差分プライバシーとランダマイズド・レスポンス

アップルは、2016年の開発者向け会議WWDC2016で、製品から利用情報をアップルに送る際に差分プライバシーを使うと発表して、注目を浴びました。この仕組みは、端末から情報を送る段階でランダムなノイズを加えるというもので、正確な情報はアップルにも伝わりませんが、全体の傾向は調べられます。アップルに続き、グーグル、メタ(フェイスブック)、ウーバーなど、IT企業が続々と差分プライバシーを導入しています。2020年の米国の国勢調査でも差分プライバシーが使われました。

差分プライバシーと同様な考え方を使った「ランダマイズド・レスポンス」という方法は昔からありました。ここではその方法を試してみましょう。

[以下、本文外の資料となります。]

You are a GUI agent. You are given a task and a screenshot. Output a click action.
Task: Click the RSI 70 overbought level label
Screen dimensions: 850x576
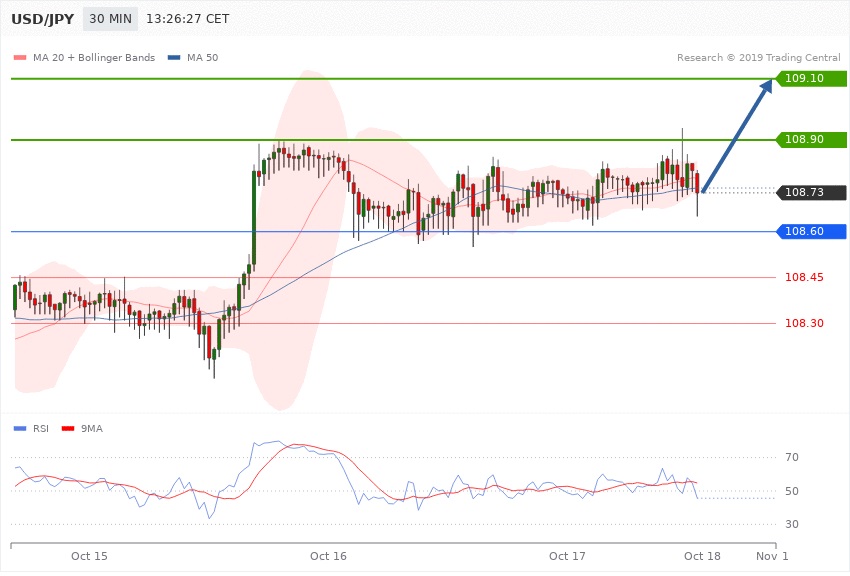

例えば40人のクラスでアンケートをするとします。そのとき、「彼氏・彼女がいますか?」のような微妙な質問だと、恥ずかしがって正しく答えてもらえません。そこで、ランダマイズド・レスポンスの登場です。

コインを2回投げてください。表が出たか裏が出たかは他人に見えないようにします。1回目に表が出たなら、2回目のコインは無視して、正直に「はい」「いいえ」を答えてください。1回目に裏が出たなら、2回目のコインが表なら「はい」、裏なら「いいえ」と答えてください。

これなら、回答を他人に見られても真実はわかりませんので、正直に答えてもらえそうです。

何%が「はい」と答えたかを調べ、それを2倍して50%を引けば、だいたいの値がわかります。

シミュレーションで試してみましょう。

40人のクラスで、仮に16人(40%)に彼氏・彼女がいるとしましょう。

import numpy as np
import seaborn as sns

rng = np.random.default_rng()
N = 40  # クラスの人数
Y = 16  # 本当はYesの人数

def response():
    s = 0
    for i in range(N):
        r1 = rng.integers(2)     # 0か1かの乱数
        r2 = rng.integers(2)     # 0か1かの乱数
        if r1 == 1:
            if i < Y:
                s = s + 1
        else:
            s = s + r2
    return s

# 1万回のシミュレーション
a = [2 * response() - N / 2 for i in range(10000)]
print(np.mean(a))
sns.histplot(a, discrete=True)
ランダマイズド・レスポンス

だいたい正しい結果が出ますが、40人のような少人数では、誤差が大きいこともわかります。